What this task involves -
Reproduce all the data exactly, without pictures.

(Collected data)
____________________
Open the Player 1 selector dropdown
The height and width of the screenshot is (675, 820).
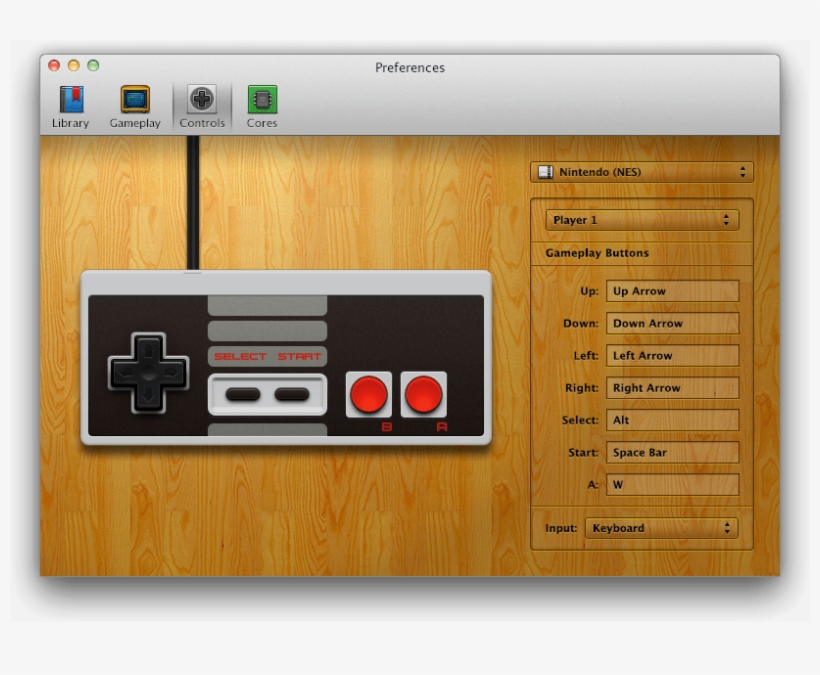(x=641, y=219)
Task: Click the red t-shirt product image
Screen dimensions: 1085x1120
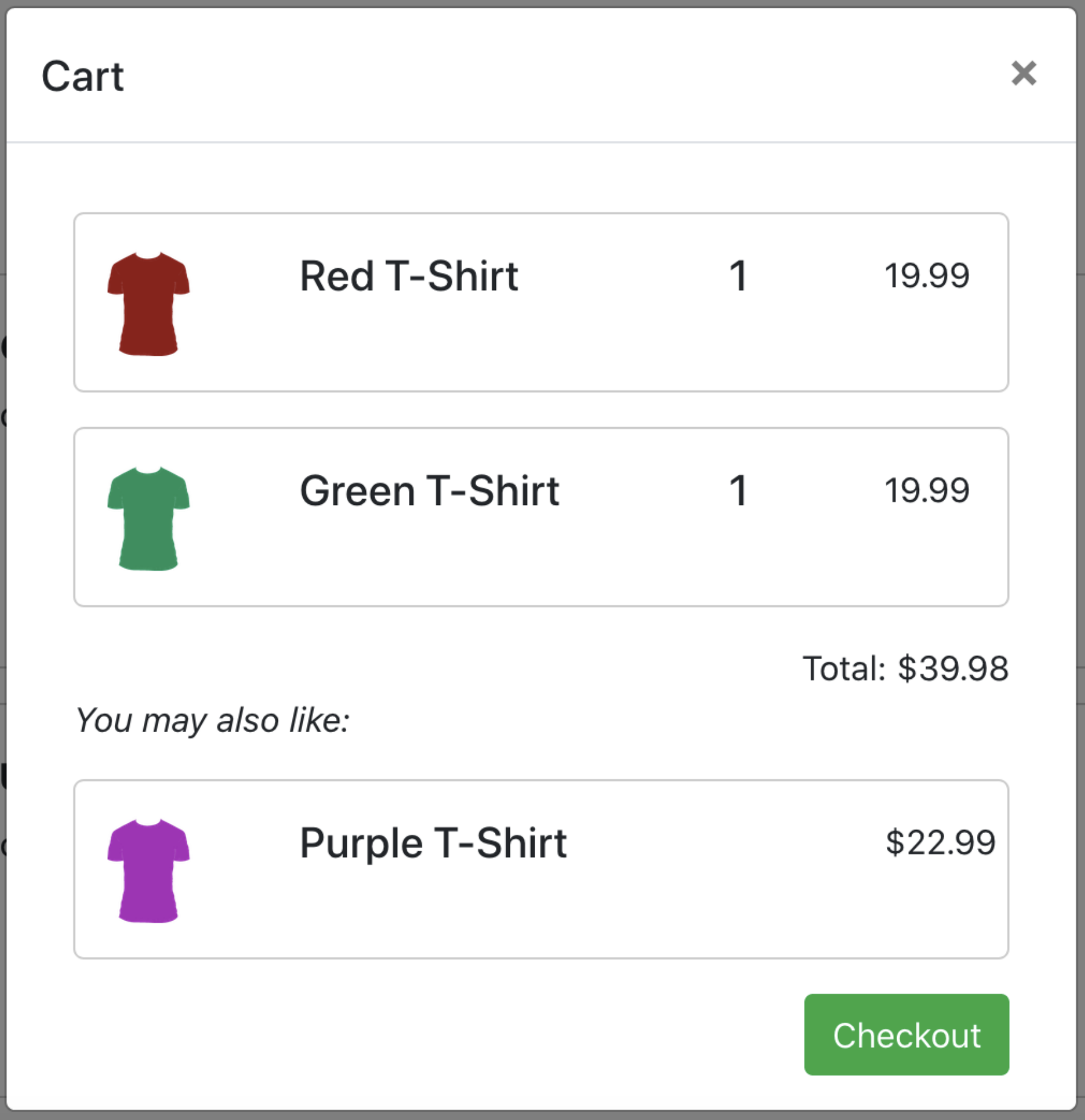Action: [x=149, y=303]
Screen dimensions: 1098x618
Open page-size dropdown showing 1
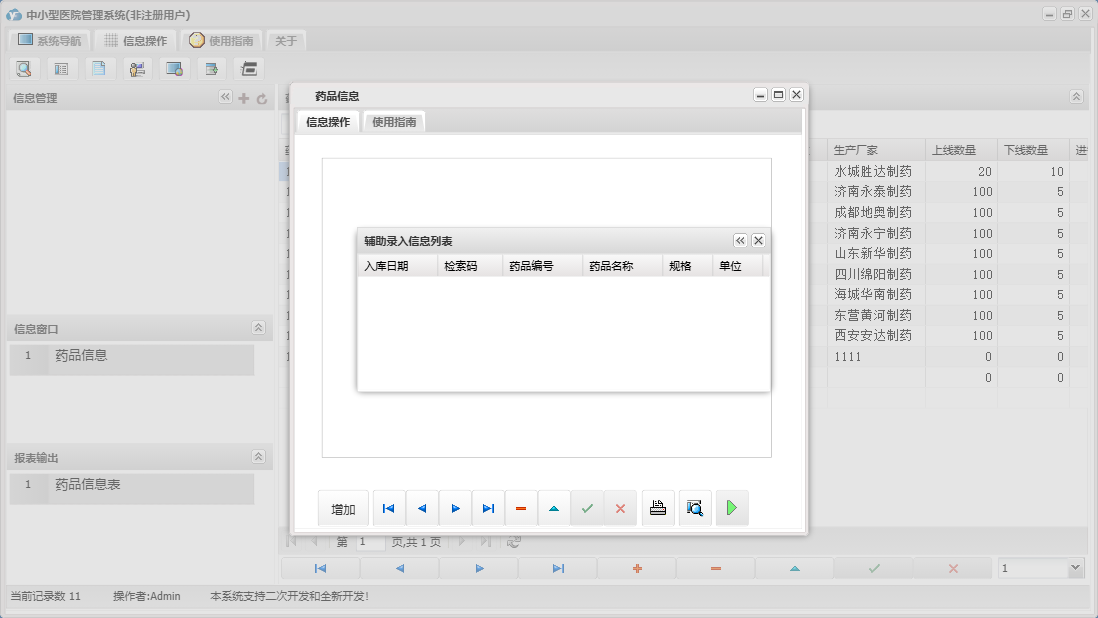click(1076, 568)
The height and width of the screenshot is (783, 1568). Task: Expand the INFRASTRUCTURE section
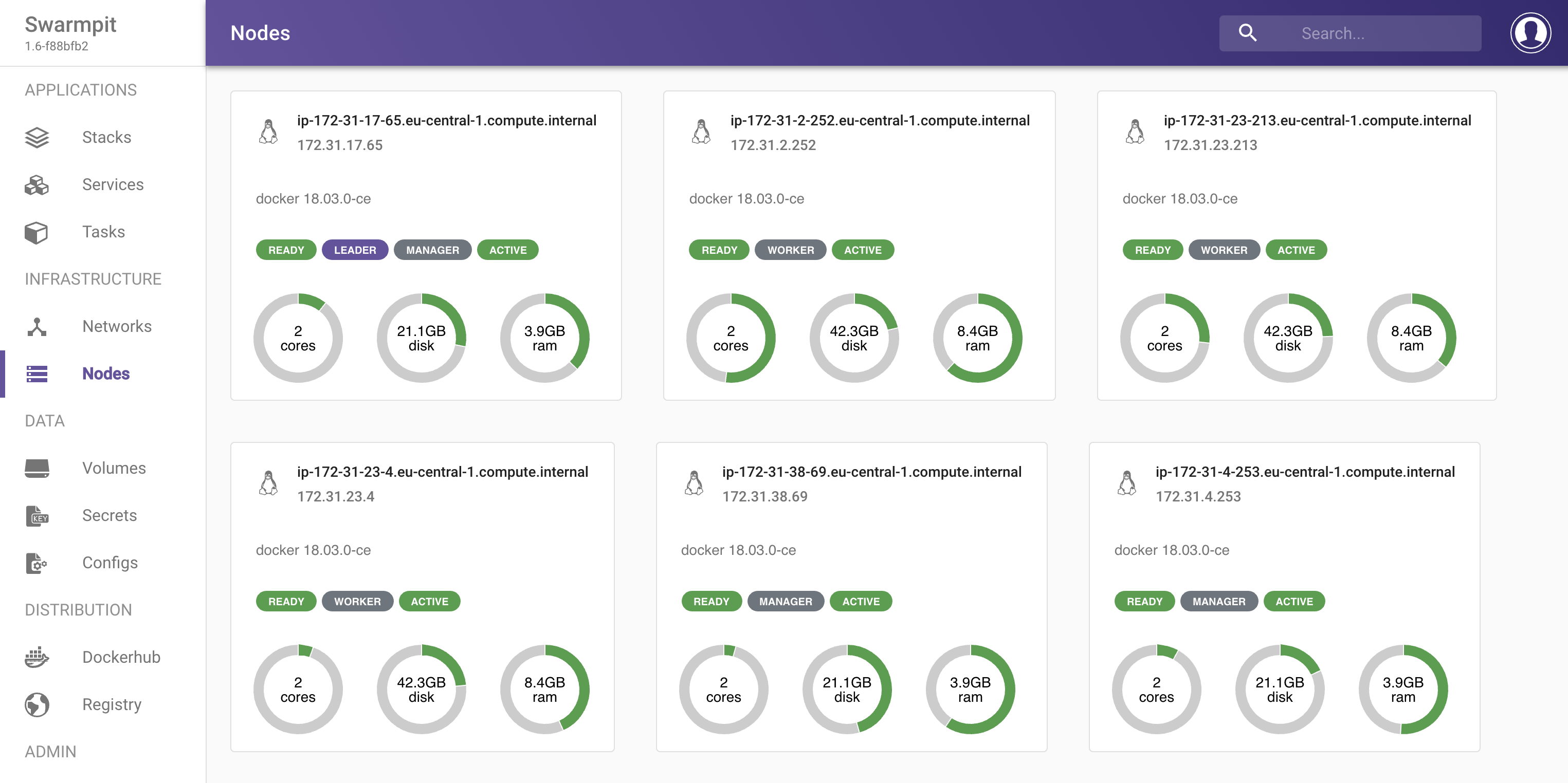92,279
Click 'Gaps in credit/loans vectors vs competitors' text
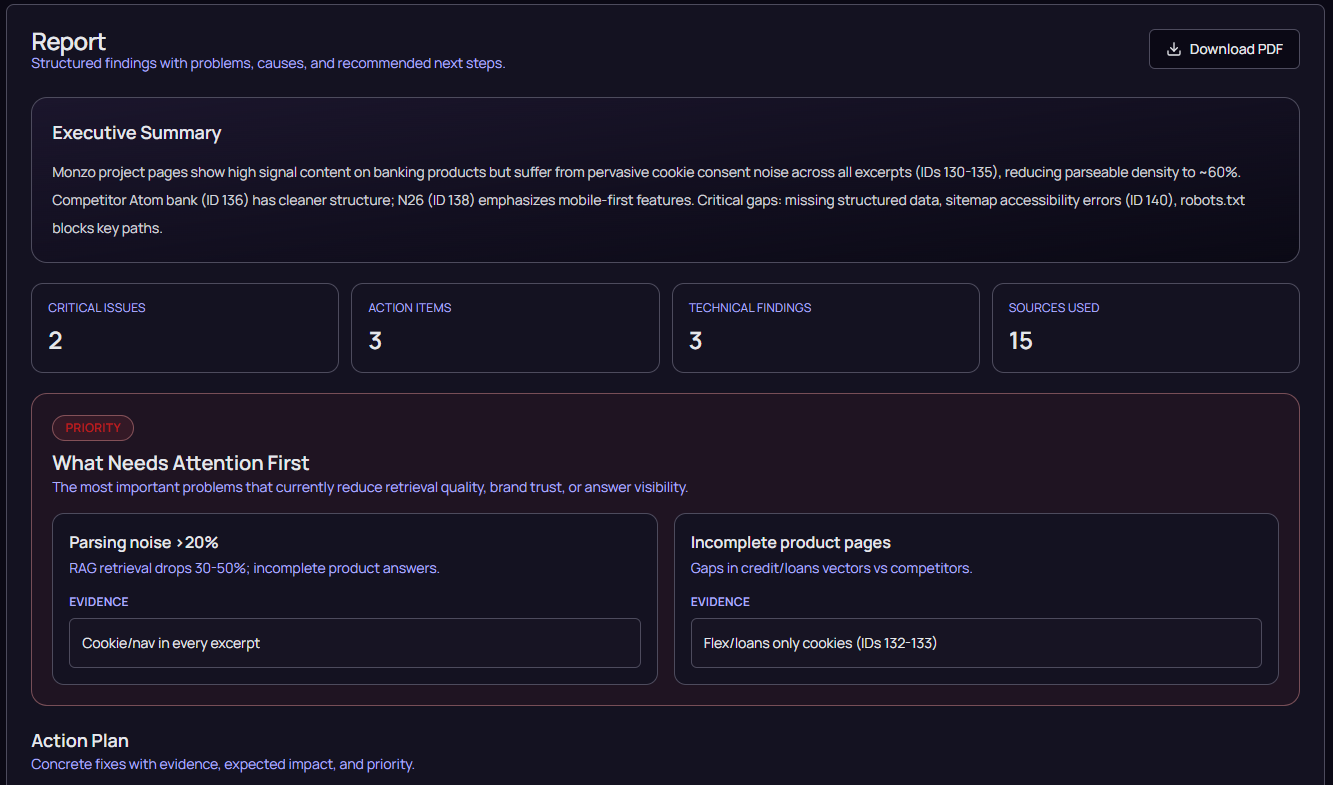This screenshot has height=785, width=1333. point(831,568)
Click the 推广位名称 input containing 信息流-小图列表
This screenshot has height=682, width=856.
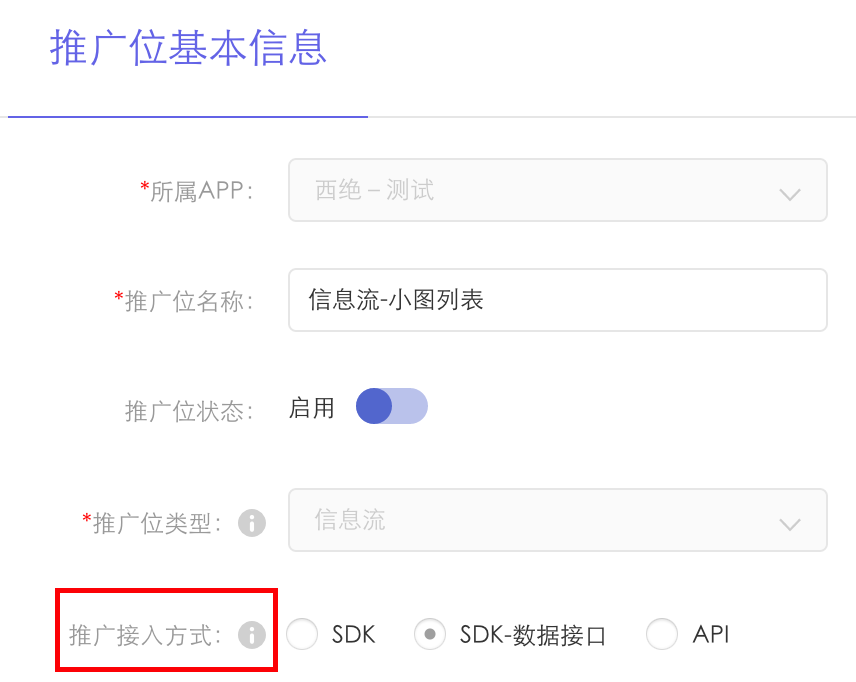coord(557,300)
____________________
Written reply -
Open the Player 1 selector dropdown
The height and width of the screenshot is (675, 820).
(x=641, y=219)
Task: Click the red t-shirt product image
Screen dimensions: 1085x1120
Action: [x=149, y=303]
Screen dimensions: 1098x618
Open page-size dropdown showing 1
click(1076, 568)
The height and width of the screenshot is (783, 1568). Task: Expand the INFRASTRUCTURE section
92,279
Click 'Gaps in credit/loans vectors vs competitors' text
This screenshot has height=785, width=1333. point(831,568)
Click the 推广位名称 input containing 信息流-小图列表
This screenshot has height=682, width=856.
coord(557,300)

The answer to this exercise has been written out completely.